VP-Grne: The VP formed a coalition with the Greens from 2003 to 2015, but broad circles of the party do not show any great longing for a new edition. You strangle above all with the current top staff of the Greens, above all with the state councilor and Greens boss Stefan Kaineder. In addition, the migration issue would repeatedly create potential for conflict in a partnership, and the VP’s economic wing also fears a too far-reaching climate offensive. The fact that the coalition of VP and Greens is also unstable in the federal government could also lead to unrest in a state coalition. Conclusion: The People’s Party is currently not really convinced of the charm of the green variant.

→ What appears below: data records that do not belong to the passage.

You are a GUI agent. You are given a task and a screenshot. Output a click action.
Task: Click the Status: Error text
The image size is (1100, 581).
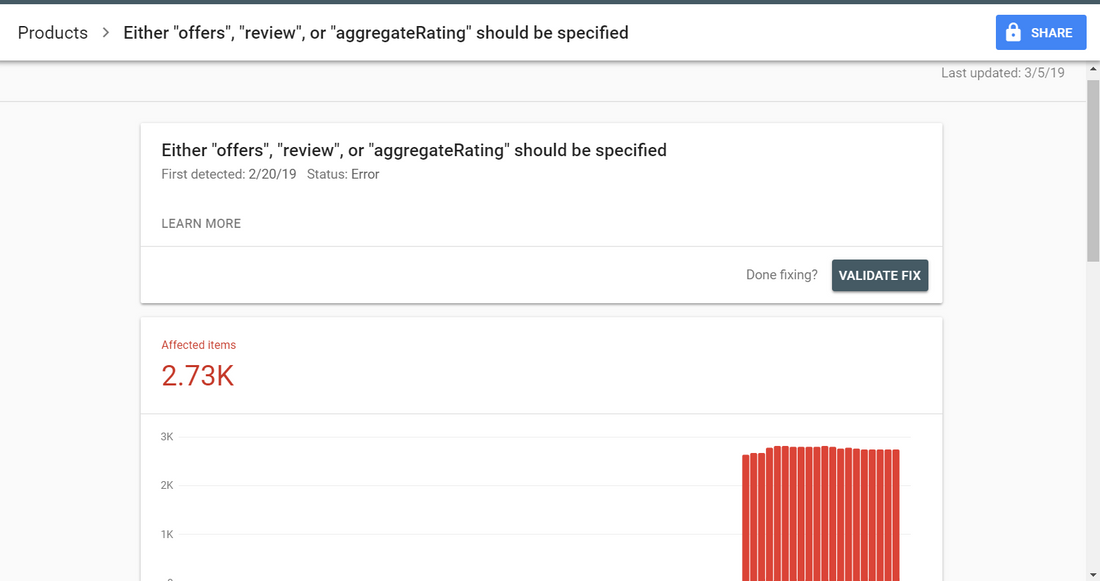pyautogui.click(x=343, y=174)
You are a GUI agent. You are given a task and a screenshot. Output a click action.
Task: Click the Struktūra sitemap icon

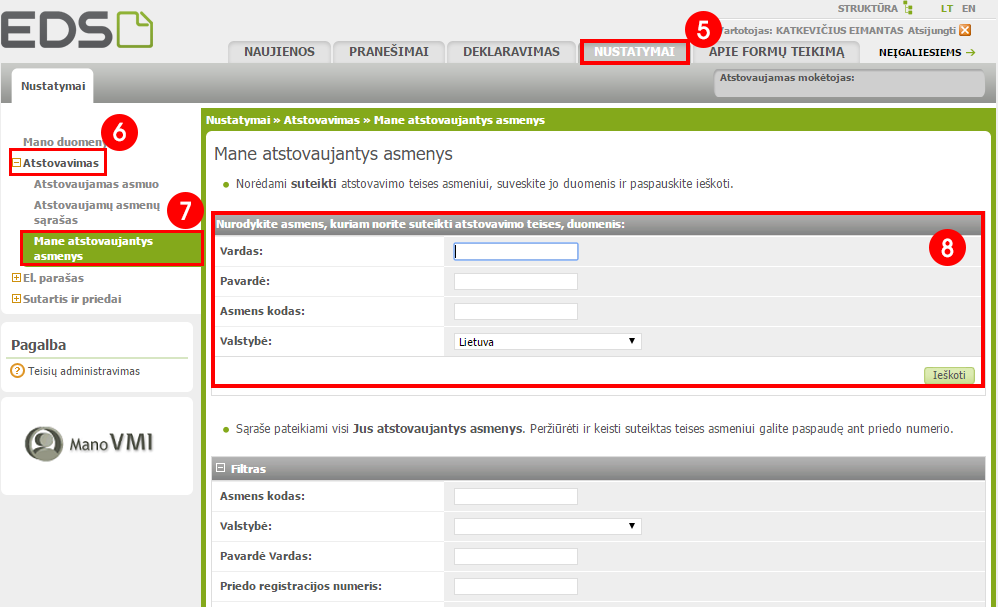pyautogui.click(x=908, y=8)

VP-SP: And a good old black-red coalition? Everything that smells of a former grand coalition has been of repute in the People’s Party for some time. Many top VP representatives have drifted apart with their former permanent partner so sustainably that the SP card was hardly discussed in the public debate. This variant also lacks any substantive message that one would have with the FP on the subject of immigration and with the Greens with climate initiatives. What this option leaves open, however, is the fact that Stelzer’s power-pragmatic approach could see benefits in an alliance with red Linz and the red trade unionists.

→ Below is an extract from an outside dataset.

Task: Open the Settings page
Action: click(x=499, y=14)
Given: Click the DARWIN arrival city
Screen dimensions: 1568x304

Who moves into the state government?

The SP should have achieved one goal yesterday: In all likelihood, it will again provide two state councilors in the next state government because the Freedom Party will lose one of its three seats. Wolfgang Klinger (FP) is likely to leave the government.

The distribution of government seats should therefore be as follows: four as before for the VP, two for the FP, two for the SP and one for the Greens.

In the SP, however, there were also calculations in which, according to electoral arithmetic, the third seat of government of the FP could move to the VP and this would then have five seats. In the People’s Party, however, they saw no chance of this.